I was very careful in my wording in the article as a whole (as I usually do) to highlight my disagreement with Rightwing religion and Rightwing politics, not with religion per se. I just don't care for that hypothesis, but I have no problem with liberal variants of religions. It's a free country - people can believe whatever they want as long as they don't try to preach/teach others and leave others alone to believe whataver they want.

It is interesting that people - atheists and theists alike - assume that because I am an atheist, I just HAVE to be a rabid proselytizing atheist. Not so. Having the "atheist" descriptor in my "About Me" section is sufficient to raise hackles from the religious and to make atheists certain I am the ally, but the nicest thing is that I do not have to write anti-religious screeds ever! And I don't. There are more funs things to write about (and blogging to me is about having fun and makingb friends, not about being a curmudgeon and making enemies).

But I do want to know why people believe what they believe - as a scientific hypothesis - because religious belief when organized into big Religions and coupled with big Politics, affects me and other humans in various ways, often negative ways.

So, you can believe what you want, but I'd like to understand why you do, and if you (not you personally, but "one" - got lost in English language again, sorry) do, how it affects the society.

Since you placed your comment in the thread of that ancient post that nobody reads any more, I'd like to ask your permission to promote it to the top of the page (i.e., to copy and paste it into a brand new post) so my readers can see it and comment on it there. Just say Yes or No either here or on my blog somewhere. Thanks.

Michael Tobis said...

Sure. I'd be happy to continue this discussion on your blog.

I believe you mean well, but I'm afraid your efforts are likely to backfire.

I am not sure I understand which paragraph you think I am referring to. I disliked the entire article, and I was referring especially to the diagram. I think much of what you do on your site violates the advice you give in the article, including the article itself.

Bora Zivkovic said...

OK, thanks. I'll also copy some of this (including my own) commentary here (unless you object) and you're welcome to come on over and debate.

'll try to put it up some time tonight.

Anonymous said...

I'll pass on arguing about UCS; I've thought highly of them and their work for a long while. I see you're from that new 'scientific blogging' site, been there, not impressed.

Moving on, watching Coturnix and Michael work out the misunderstanding --- good example. I've read you both long enough to have assumed rightly about the hierarchy being intended to be funny.

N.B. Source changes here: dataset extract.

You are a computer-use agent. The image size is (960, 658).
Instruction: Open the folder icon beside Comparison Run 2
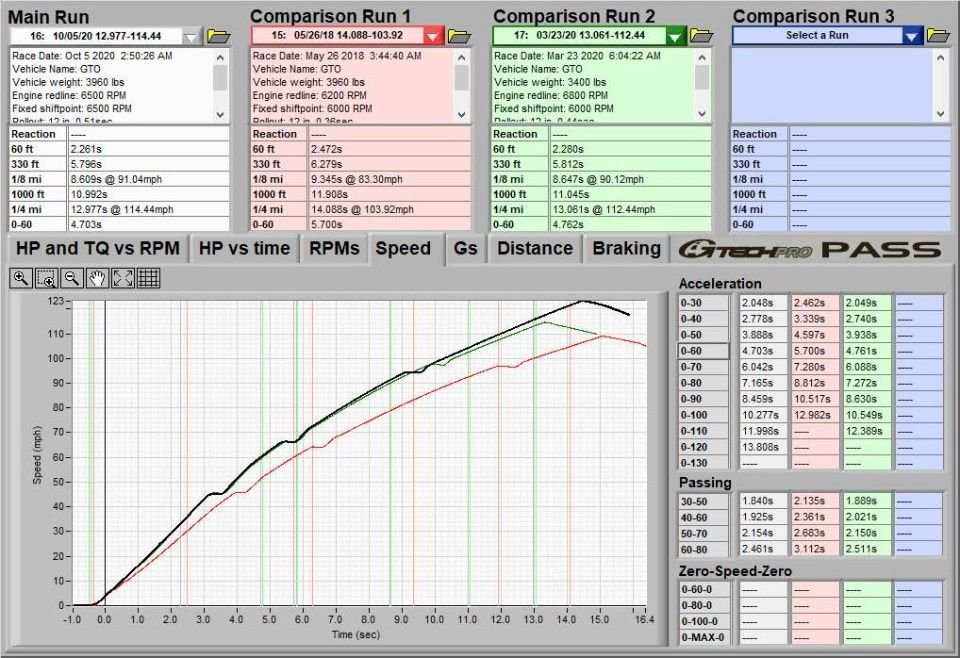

But I see how easy it is for readers coming along later, lacking context and history, to miss even the broadest attempts at humor, let alone subtlety. We really have to remember, and I know Michael has written this clearly before --- write for the later reader, not the immediate correspondent.

I think we're seeing a _whole_ lot more chaff thrown into the mix now that the IPCC has weighted in and the old tactics of having prominent spokespeople making the public denials have become a bit too easy and obvious to point out.

I'm seeing astroturf everywhere lately.